> [EXERCISE INSTRUCTIONS]:
Reproduce verbatim the stretch of the records from the line containing "Pick the Transport box on the server side" through the line containing "click(186, 464)", including both of those lines.

[A sequence of records]
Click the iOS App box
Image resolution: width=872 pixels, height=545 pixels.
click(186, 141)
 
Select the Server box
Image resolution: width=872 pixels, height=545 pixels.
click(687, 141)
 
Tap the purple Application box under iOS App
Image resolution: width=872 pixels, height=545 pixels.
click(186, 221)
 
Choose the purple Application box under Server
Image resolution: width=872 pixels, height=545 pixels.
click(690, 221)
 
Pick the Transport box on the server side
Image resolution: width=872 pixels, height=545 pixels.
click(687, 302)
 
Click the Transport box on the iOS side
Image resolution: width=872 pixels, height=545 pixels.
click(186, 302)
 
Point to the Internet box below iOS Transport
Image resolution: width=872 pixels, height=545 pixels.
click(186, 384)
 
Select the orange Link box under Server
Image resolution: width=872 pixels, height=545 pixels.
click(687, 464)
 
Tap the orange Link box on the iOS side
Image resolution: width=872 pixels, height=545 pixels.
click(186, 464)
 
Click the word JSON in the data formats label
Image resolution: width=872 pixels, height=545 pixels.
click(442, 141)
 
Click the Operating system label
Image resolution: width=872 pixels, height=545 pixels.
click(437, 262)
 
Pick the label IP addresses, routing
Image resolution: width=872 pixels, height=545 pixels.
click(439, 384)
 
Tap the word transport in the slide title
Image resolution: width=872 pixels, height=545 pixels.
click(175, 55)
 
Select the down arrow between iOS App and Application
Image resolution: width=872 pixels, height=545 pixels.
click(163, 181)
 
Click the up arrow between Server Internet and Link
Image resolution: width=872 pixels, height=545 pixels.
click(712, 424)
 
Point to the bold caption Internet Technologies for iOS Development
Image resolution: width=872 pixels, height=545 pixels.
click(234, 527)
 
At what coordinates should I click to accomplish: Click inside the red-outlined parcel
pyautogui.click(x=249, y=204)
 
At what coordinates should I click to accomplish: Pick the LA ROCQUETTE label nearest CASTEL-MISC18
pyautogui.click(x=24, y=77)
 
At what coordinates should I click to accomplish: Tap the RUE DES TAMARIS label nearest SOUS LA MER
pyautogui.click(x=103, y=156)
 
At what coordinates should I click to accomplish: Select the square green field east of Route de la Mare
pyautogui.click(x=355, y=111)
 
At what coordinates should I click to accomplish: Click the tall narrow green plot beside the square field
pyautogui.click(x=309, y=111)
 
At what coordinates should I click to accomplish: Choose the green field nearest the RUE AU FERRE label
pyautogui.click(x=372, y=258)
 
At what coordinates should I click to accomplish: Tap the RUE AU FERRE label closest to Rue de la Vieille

> [SOLUTION TO THIS TASK]:
Pick the Transport box on the server side
Image resolution: width=872 pixels, height=545 pixels.
click(687, 302)
 
Click the Transport box on the iOS side
Image resolution: width=872 pixels, height=545 pixels.
click(186, 302)
 
Point to the Internet box below iOS Transport
Image resolution: width=872 pixels, height=545 pixels.
click(186, 384)
 
Select the orange Link box under Server
Image resolution: width=872 pixels, height=545 pixels.
click(687, 464)
 
Tap the orange Link box on the iOS side
Image resolution: width=872 pixels, height=545 pixels.
click(186, 464)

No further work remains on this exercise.